> 作業一覧
1. フェラーリ・カリフォルニアの文章で「ボディスペック」として挙げられている項目を、それぞれの数値とともにすべて書き出してください。
2. フェラーリ・カリフォルニアの文章を、最後の文の後から書き継いで。

> 本文抜粋
# # #

フェラーリは2008年のパリ・サロンで、同社初の2+2クーペカブリオレであると同時に、初のV8エンジン搭載FRモデルともなるニューモデル「カリフォルニア」を発表しました。カリフォルニアという車名は、1957年にリリースされた名車「250GTカリフォルニア・スパイダー」に由来するものとなっています。日本では翌2009年6月に販売が開始されました。
オールアルミ製ボディを採用
ボディのデザインは従来のフェラーリ車同様ピニンファリーナの手により行われ、抑揚あるフォルムとロングノーズ・ショートデッキのプロポーションと共に、Cd値0.32の優れた空力特性が備わっていました。プラットフォームやボディパネル、リトラクタブルハードトップの素材はアルミ製で、2+2仕様の他に2シーター仕様の選択も可能となっています。
ボディスペックは全長4,563mm×全幅1,902mm×全高1,308mm、ホイールベース2,670mm、車両重量1,630kgというものでした。フロントに搭載されるV8エンジンは、最高出力454HP/7,750rpm・最大トルク49.5kgm/5,000rpmのアウトプットを発生する新開発の直噴式で、トランスミッションは7速DCTが組み合わせられます。又、トランスアクスルレイアウトの採用により、前後重量配分はFR車の理想に近い47:53となっています。
動力性能は最高速度310km/h・0-100km/h加速4sというフェラーリの名に恥じないもので、同時にアイドリングストップ機構の設定など環境性能にも配慮が行われている点も特徴となっています。サスペンション形式はフロントがダブルウィッシュボーン式、リアがマルチリンク式で、ブレーキはカーボンセラミック・ローターを備えるブレンボ製が採用されています。

# # #

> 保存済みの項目
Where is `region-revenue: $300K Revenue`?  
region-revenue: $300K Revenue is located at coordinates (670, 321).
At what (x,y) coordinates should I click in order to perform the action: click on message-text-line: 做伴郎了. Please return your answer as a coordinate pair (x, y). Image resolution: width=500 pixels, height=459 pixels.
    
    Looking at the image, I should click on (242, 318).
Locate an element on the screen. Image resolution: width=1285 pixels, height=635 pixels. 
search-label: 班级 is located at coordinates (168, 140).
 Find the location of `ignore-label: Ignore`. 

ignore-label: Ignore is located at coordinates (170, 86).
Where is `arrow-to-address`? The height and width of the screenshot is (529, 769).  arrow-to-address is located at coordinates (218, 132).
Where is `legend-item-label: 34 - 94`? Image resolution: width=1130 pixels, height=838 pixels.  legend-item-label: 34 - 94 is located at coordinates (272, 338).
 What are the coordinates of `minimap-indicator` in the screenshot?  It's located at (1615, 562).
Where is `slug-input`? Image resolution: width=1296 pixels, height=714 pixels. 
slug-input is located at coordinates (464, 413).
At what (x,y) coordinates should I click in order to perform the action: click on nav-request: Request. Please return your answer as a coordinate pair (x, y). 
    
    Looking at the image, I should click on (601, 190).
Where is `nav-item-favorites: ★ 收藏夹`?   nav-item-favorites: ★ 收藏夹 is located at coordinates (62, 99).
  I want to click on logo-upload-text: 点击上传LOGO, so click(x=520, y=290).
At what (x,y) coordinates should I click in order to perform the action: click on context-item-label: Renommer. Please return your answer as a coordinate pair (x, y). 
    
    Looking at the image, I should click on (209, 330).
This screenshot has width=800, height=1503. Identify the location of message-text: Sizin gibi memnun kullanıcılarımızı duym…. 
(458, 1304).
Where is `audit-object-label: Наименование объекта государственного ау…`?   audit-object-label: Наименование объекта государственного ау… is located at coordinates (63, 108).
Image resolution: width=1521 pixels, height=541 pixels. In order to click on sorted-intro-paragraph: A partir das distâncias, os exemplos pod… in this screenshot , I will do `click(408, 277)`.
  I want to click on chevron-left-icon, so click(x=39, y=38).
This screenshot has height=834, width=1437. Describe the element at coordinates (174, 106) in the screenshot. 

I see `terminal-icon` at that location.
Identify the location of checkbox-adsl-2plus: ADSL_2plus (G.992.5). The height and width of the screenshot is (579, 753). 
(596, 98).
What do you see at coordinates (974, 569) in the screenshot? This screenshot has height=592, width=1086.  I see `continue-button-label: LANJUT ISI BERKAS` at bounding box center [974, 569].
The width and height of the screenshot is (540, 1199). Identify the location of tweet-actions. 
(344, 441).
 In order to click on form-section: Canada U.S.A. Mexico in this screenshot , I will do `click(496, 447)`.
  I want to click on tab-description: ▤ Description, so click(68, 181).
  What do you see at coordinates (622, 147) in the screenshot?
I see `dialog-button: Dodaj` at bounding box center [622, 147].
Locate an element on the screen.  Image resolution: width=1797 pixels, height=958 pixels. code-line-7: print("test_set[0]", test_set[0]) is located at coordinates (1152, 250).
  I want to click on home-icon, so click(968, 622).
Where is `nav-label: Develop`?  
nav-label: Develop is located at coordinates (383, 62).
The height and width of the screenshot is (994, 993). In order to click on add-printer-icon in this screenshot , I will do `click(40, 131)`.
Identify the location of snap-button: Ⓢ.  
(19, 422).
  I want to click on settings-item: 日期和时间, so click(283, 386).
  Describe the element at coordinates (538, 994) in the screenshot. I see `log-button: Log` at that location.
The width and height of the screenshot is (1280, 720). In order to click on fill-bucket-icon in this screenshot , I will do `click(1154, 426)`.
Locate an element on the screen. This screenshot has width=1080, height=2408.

# # #

> 回答一覧
1. 全長4,563mm、全幅1,902mm、全高1,308mm、ホイールベース2,670mm、車両重量1,630kg

2.
M/Cでパワーアップと重量軽減を実現
そして2010年11月に日本向けの特別仕様車として、カーボンパーツを内外にあしらった「リミテッドエディション」が10台限定で発売されました。次いで2012年3月のジュネーブ・ショーで、エンジンのアウトプットを最高出力483HP/最大トルク51.5kgmまで向上させると共に、車両重量を30kg軽量化したマイナーチェンジ版「カリフォルニア30」が発表されました。
パフォーマンスは従来から最高速度が1km/h向上し、0-100km/h加速が0.15s短縮されました。同時にオプションパッケージとして、電子制御磁性流体ダンパー「マグネティック・ライド」を装備し、ステアリング・レシオを約10%クイック化してハンドリングを改善した「ハンドリング・スペチアーレ」が設定されました。
この改良版は同年5月に日本に上陸し、翌2013年4月にはそれをベースに日本を意識した内外装を施した日本限定の特別仕様車「カリフォルニア30ジャッポーネ」が発売されました。そして2014年に、エンジンを3.9L V8ターボ(最高出力552HP/7,500rpm・最大トルク77kgm/4,750rpm)に置換し、足回りやブレーキを改良した発展型「カリフォルニアT」にバトンタッチされました。